Choosing a life of unyielding virtue may seem only a matter of choice and dedication, particularly to the young. But as George Eliot demonstrates in her great, 1871 novel Middlemarch, the difficulties involved in such an endeavour entail more than self-denial and resolve. The difficulties consist in shifting goal posts, the nature of virtue as its defined in one's own mind contrasted with its definition in the minds of others, the usefulness of maintaining a reputation to achieve noble ends weighed against an unrelenting dedication to full disclosure and public confession, and the effect certain attitudes and actions may have on one's loved ones. Above all, life is damnably complex in spite of any attempt to apply a simple formula to it.
What an extraordinary variety of subject matter Eliot appropriately draws on to make this point, a point made even more sharply for the fact that this variety of subject matter is confined to one, sparsely populated, rural town in England. Alternating between stories of different local families, stories that periodically connect with one another, Middlemarch is about religious devotion, the complexities of marriage, dedication to scientific advancement, public achievement, and profound cultural shifts prompted by new economic realities. I found myself thinking of mid-20th century Westerns for the book's reference to the impending railway and how it will alter the town--although published in 1871, the story takes place in 1829-30, when railways were just being introduced to parts of England.
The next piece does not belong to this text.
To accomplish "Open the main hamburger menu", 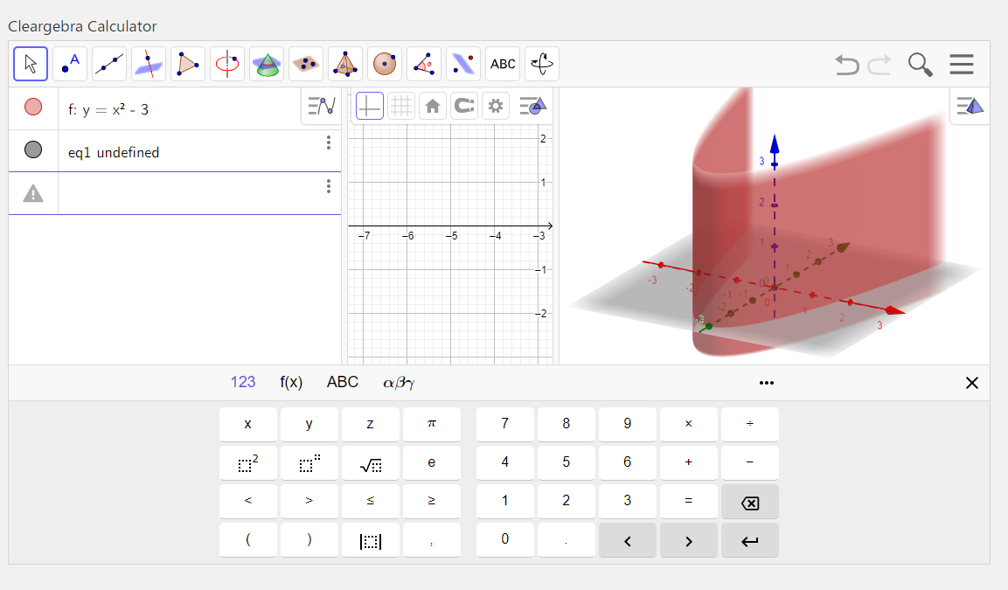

"But come, you didn't mean any harm. Somebody told you the railroad was a bad thing. That was a lie. It may do a bit of harm here and there, to this and to that; and so does the sun in heaven. But the railway's a good thing."
"Aw! good for the big folks to make money out on," said old Timothy Cooper, who had stayed behind turning his hay while the others had been gone on their spree;—"I'n seen lots o' things turn up sin' I war a young un—the war an' the peace, and the canells, an' the oald King George, an' the Regen', an' the new King George, an' the new un as has got a new ne-ame—an' it's been all aloike to the poor mon. What's the canells been t' him? They'n brought him neyther me-at nor be-acon, nor wage to lay by, if he didn't save it wi' clemmin' his own inside. Times ha' got wusser for him sin' I war a young un. An' so it'll be wi' the railroads. They'll on'y leave the poor mon furder behind. But them are fools as meddle, and so I told the chaps here. This is the big folks's world, this is. But yo're for the big folks, Muster Garth, yo are."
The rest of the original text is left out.